Now imagine if creating a new park meant bulldozing eight villages and expropriating the
homes and properties of some 1,200 people. Outrageous, you say? Could never happen here?
When Prime Minister Jean Chrétien served as Minister of Indian and Northern Affairs
from 1968 to 1974, his department created 10 new national parks. It was a time when thorough
planning meant government officials consulting other departments and negotiating with their
counterparts in provincial governments. Little or no effort was made to invite public input.
Once a final plan had been prepared, residents would then be told that their lives were about
to turn head over heels for a new national park. That’s pretty much what happened in
the early 1970s on the east coast of New Brunswick when Kouchibouguac (Koo-chee-boog-wack)
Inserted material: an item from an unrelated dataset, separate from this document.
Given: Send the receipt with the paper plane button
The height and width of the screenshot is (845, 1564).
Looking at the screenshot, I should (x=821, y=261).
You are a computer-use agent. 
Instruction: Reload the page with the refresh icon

National Park was created.
The area included in the park was, at the time, the poorest county in New Brunswick and
one of the poorest in the country. Families were large, and many depended on the land for
their livelihood. They were subsistence fishermen or woodcutters. They picked blueberries,
dug clams, trapped and hunted, kept a cow or two for milk and cultivated gardens for fresh
vegetables. As the authors of a special inquiry into what went wrong at Kouchibouguac later
concluded, “No amount of planning could have completely succeeded in avoiding serious
trouble once the decision was taken to empty the Park within a matter of a few years. For
these people, the change from a traditional lifestyle with a clan-type social organization
was traumatic.”
The expropriations touched off years of protests and occupations, vandalism and arson.
At one point, the office of the lawyer representing the federal government was firebombed.
And it has never really ended. To this day, one of the leaders of the protests is still squatting
in a trailer in the park.
There were other expropriations for other parks created at the same time — at Forillon
in Quebec and Pacific Rim on Vancouver Island. But it was the experience at Kouchibouguac
that turned the tide. To be fair to the government departments and officials involved, they
made every effort after the initial bungling to redress the wrongs. Files were reviewed;
compensation was increased. But none of the adjustments managed to alter the public view
that the government had acted as a bully and that it valued pristine landscapes more than
it did the rights of people who occupied those landscapes.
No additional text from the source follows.